Yesterday on my way back home from running errands, I noticed a small sign for Wisley Church, and thought I'd check it out. It was out of my way, but I've been feeling a bit cooped up lately and thought exploration would be good for me. So glad I followed that instinct.

After following a progressively narrowing and winding road for a bit, I came upon an old Norman church, which I learned was originally founded in the 1100s.

For those of you whose early English history is a bit rusty, the Norman invasion of England, headed by William the Conqueror in 1066, changed the face of England in many ways, culturally, governmentally, linguistically, even in terms of the physical landscape (and, interestingly, it laid the foundation for hundreds of years of English-French conflict).

(Battle of Hastings, as depicted in the Bayeux Tapestry) As occupiers, the Normans were notoriously brutal.
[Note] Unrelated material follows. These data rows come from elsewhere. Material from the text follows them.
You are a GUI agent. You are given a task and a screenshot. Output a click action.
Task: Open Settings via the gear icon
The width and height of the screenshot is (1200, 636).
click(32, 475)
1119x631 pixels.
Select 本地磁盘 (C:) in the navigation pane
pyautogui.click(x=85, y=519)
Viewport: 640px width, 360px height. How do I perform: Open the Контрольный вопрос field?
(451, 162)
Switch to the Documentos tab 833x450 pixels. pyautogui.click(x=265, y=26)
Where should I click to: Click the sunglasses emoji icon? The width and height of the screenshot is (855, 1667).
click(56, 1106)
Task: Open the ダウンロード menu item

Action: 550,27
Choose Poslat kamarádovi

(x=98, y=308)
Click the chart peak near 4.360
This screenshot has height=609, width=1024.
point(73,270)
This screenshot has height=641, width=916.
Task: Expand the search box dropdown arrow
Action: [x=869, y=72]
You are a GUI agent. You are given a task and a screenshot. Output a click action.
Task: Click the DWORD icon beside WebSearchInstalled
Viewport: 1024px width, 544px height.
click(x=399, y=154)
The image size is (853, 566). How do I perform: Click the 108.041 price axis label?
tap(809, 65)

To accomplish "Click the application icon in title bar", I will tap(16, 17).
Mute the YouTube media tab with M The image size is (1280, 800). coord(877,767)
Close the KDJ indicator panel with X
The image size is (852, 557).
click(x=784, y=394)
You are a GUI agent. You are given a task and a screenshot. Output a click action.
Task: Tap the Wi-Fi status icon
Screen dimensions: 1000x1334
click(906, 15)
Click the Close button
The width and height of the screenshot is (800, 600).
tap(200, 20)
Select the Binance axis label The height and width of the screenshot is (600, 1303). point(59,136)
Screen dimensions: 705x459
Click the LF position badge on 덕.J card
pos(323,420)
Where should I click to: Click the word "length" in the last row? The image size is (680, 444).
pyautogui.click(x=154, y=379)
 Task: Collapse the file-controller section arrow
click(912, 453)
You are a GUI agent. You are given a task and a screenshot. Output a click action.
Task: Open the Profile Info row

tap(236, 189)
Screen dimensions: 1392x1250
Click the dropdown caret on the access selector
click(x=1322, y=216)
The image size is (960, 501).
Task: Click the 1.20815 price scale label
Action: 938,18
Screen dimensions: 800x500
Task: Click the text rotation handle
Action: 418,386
They sacked villages, confiscated land, and built imposing castles that served as humiliating reminders of Anglo-Saxon defeat. In fact, they busied themselves building lots of structures, including many rustic little country churches that still stand today.

Wisley church is petite and quiet. There wasn't much sunlight yesterday and so the interior was dim and shadowy. I sat for a little while, soaking in the quiet and the blueish, melancholy light. I love old stonework; like other artifacts--cooking utensils, tools, furniture, jewelry, textiles, weaponry--it is an intimate link to people long gone that, for me, fills in so many details of who they were, how they lived, what they were like. It was difficult to get any really good shots of the interior given how dark it was. But here's the exterior:

And the very pretty path leading from the road:

As I was leaving I met the Vicar, who seemed to eye me cautiously at first (I later learned the church was robbed last week) but lit up when he learned of my interest in Norman architecture. He directed me to another old church a few miles down the road, St. Nicholas.

This one was built in 1140, and unlike many churches which have Norman foundations but whose structures have been augmented over the centuries, St. Nicholas's structure is completely Norman. Caretakers also uncovered 12th century frescoes which, much like the original stonework, I find really touching.

They are apparently done in red ochre and depict the Passion and local pilgrims preparing to set sail for a pilgrimage to Spain.

Finally, here's a peaceful scene from the St. Nicholas graveyard:

1 comment:

jim teacher said...

Awesome. If it was Jersey, there'd be a Bed, Bath & Beyond in that last pic by now.